- _Task to carry out_
Would you output the entries below only from the line containing "Open the Réseau" through the line containing "The height and width of the screenshot is (587, 1302).", exactly as they stand and with both ends included?
======== Data for this task
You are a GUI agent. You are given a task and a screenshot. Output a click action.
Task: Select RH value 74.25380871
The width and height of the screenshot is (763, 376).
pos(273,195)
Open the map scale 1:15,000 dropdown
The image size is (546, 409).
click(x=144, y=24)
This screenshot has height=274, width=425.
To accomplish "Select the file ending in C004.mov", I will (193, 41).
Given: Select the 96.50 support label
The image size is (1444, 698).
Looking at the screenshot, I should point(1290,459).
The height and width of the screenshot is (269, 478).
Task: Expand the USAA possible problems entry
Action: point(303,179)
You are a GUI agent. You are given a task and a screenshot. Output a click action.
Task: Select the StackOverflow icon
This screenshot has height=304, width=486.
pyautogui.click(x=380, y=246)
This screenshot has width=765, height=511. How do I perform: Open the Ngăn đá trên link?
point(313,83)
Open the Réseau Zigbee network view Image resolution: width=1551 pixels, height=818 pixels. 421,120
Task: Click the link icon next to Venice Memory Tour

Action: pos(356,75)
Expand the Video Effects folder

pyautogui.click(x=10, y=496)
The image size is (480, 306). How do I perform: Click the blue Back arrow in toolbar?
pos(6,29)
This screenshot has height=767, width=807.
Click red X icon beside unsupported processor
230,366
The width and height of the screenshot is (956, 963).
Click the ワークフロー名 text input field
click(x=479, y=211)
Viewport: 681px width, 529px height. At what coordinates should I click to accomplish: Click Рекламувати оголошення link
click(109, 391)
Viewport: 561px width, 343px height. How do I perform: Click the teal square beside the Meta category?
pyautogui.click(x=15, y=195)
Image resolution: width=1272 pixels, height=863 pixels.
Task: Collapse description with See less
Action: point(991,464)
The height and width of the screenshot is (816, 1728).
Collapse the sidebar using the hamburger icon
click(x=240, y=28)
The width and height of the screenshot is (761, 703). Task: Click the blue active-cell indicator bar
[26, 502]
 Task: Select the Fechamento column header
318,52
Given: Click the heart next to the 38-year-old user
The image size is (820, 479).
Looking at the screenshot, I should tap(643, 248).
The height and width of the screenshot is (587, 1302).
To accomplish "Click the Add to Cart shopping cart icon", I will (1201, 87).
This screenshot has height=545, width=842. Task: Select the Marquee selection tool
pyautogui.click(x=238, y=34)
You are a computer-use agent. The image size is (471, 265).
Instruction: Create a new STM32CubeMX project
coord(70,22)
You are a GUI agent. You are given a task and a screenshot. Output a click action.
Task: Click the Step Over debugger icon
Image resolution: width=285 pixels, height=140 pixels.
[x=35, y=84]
================
- _Solved exercise_
Open the Réseau Zigbee network view Image resolution: width=1551 pixels, height=818 pixels. 421,120
Task: Click the link icon next to Venice Memory Tour

Action: pos(356,75)
Expand the Video Effects folder

pyautogui.click(x=10, y=496)
The image size is (480, 306). How do I perform: Click the blue Back arrow in toolbar?
pos(6,29)
This screenshot has height=767, width=807.
Click red X icon beside unsupported processor
230,366
The width and height of the screenshot is (956, 963).
Click the ワークフロー名 text input field
click(x=479, y=211)
Viewport: 681px width, 529px height. At what coordinates should I click to accomplish: Click Рекламувати оголошення link
click(109, 391)
Viewport: 561px width, 343px height. How do I perform: Click the teal square beside the Meta category?
pyautogui.click(x=15, y=195)
Image resolution: width=1272 pixels, height=863 pixels.
Task: Collapse description with See less
Action: point(991,464)
The height and width of the screenshot is (816, 1728).
Collapse the sidebar using the hamburger icon
click(x=240, y=28)
The width and height of the screenshot is (761, 703). Task: Click the blue active-cell indicator bar
[26, 502]
 Task: Select the Fechamento column header
318,52
Given: Click the heart next to the 38-year-old user
The image size is (820, 479).
Looking at the screenshot, I should tap(643, 248).
The height and width of the screenshot is (587, 1302).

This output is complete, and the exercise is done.